All he had to do was let the puck slide past him, but Del Zotto’s instincts took over, a defenceman’s natural impulse to block, stop pucks coming his way. The hockey gods watch out for players who warrant their guidance – Erik Karlsson, the starling who directed that shot toward the Rangers net, earned the Del Zotto bounce by doing everything asked of him.
Essentially called out by head coach Paul MacLean for his listless play in Game 1 – “when he’s not skating, he’s not very good,” — Karlsson responded, rising to the challenge in supreme fashion.
“I’ve got to put rockets on my skates,” Karlsson had said, and soar he did, leaving Rangers in his vapour trail.
Afterward, in the heat of the winning dressing room, I reminded Karlsson about his “rocket” quote earlier in the day. He smiled, brushing a mop of sweaty hair from his brow. Just another day in the life of your average, skinny, 21-year-old Swedish superstar.
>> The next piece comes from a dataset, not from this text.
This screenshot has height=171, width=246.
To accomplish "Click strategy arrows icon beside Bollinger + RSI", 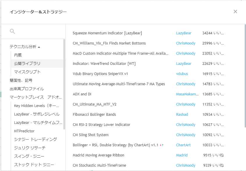I will pyautogui.click(x=162, y=145).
In 30 minutes of ice time, the kid pumped 10 shots at Henrik Lundqvist, matching Claude Giroux’s output during his six-point game for the Philadelphia Flyers against Pittsburgh. And if Karlsson didn’t get the “10 goals, 15 assists” he joked about trying to produce, his 10 shots, five hits and general brilliance all game long were sufficient.
“We wanted to be the team we were for most of the season,” said Karlsson, who was every bit and more the Norris candidate he was during the season. “It felt good.”
Still does, all over the National Capital Region and elsewhere that pockets of Senators fans reside.
It “felt good” for them just to experience the Stanley Cup playoffs again, so soon after commiting to a rebuilding program. Simply by qualifying for the postseason, this team has delivered an unexpected gift, but the players had other ideas, bigger goals. Eighth seed or not, they wanted to prove they belong in a series with the first-place Rangers, who did what they could to run the Senators out of the old rink in the opener.
The Senators escalated the battle in Game 2, managed to grind out a win, but lost their captain, Daniel Alfredsson, to a cheap shot in the process. We’ll learn more about the state of Alfredsson’s health on Monday.
Some have written or tweeted to say they were disgusted by the display of violence and almost routine hits to the head by players on both teams after a season in which player safety was the prevailing issue in the NHL. More head shots flowed in a wild Pittsburgh-Philadelphia game Sunday.
The general consensus around this town seems to be – the Rangers started it on opening night, the Senators reacted accordingly, did what it took to win and now there is the Carl Hagelin hit on Alfredsson hanging over the series.
“It’s going to get more intense as it goes on,” centre Jason Spezza said. “You can definitely feel the temperature rising.”
If it rises much more, this series may come down to survival of the fittest, a war of attrition.